Mi Plan was generally well received by music critics, most applauding Furtado's vocals. The album reached number one on the US Latin Billboard chart, and was later certified platinum (Latin field) album by the Recording Industry Association of America (RIAA). The album won a Latin Grammy Award for Best Female Pop Vocal Album in 2010. The lead single from the album, "Manos al Aire" was released in June 2009. The song became Furtado's first solo number one single on the US Billboard Top Latin Songs chart. She also became the first North American artist to top the chart with an original Spanish song. Two further singles came from the album, "Más", released in December 2009, and "Bajo Otra Luz", released in June 2010. The album was further supported by her 2010 Mi Plan Tour, her first tour reaching Latin America. Mi Plan Remixes, a remix album was released in October 2010, featuring remixes of the singles.

Background
Furtado began working with guitarist and producer James Bryan on "My Plan", for a possible English language album. She said she would try to write songs in English and then in Portuguese but that she did not feel inspired.

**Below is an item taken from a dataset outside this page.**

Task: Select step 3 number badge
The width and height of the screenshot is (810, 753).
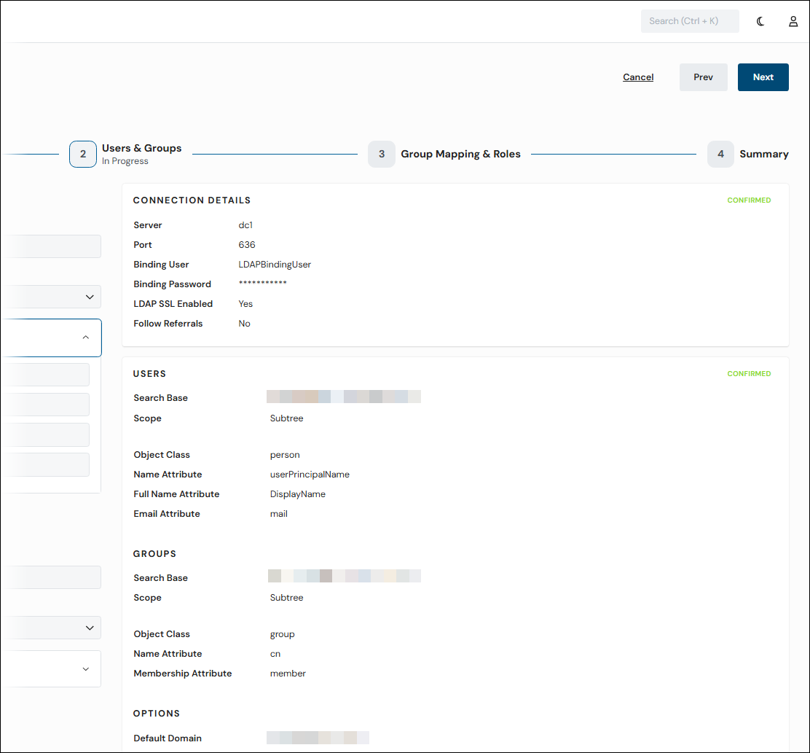Action: point(381,154)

She mentioned that fellow Canadian singer-songwriter Alex Cuba suggested that they try writing the lyrics in Spanish and then he would go on to write the melodies. After approving of the idea, she said that she, Cuba and Bryan started "really organically writing songs" in Spanish. Cuba then helped them pen more songs, including the title track, "Mi Plan", and "Manos al Aire". "Mi Plan" features Cuba on vocals. According to Cuba, the three got together five times between September 2008 and February 2009 and wrote nine songs, six of which made it onto the album. Furtado also worked with Julieta Venegas, who wrote the song "Bajo Otra Luz" and also contributed to another song called "Vacación", playing the accordion. Altogether, Furtado wrote 24 Spanish-language songs, 12 of which made the final track list.

Content
In an interview with the Associated Press, Furtado said that the album was a personal statement and that the central theme was love. She noted that her previous albums had songs that "explored certain aspects of love, but they're not really direct love songs" and the songs on Mi Plan were more simple. She also claimed that she "wanted to abandon the dance-pop vibe of her last record and try a different sound." Furtado explained that she decided she wanted to perform in Spanish because she did not follow commercial or sales trends and that the album was "the next phase". She said that writing songs in Spanish felt "very liberating" allowing her to "express other emotions" singing in Spanish because, as she put it, "In English, especially as a woman, the moment you start to be angry, you get labelled bad-tempered like Alanis Morissette, or if you're too sad, you get written off as fragile and sappy."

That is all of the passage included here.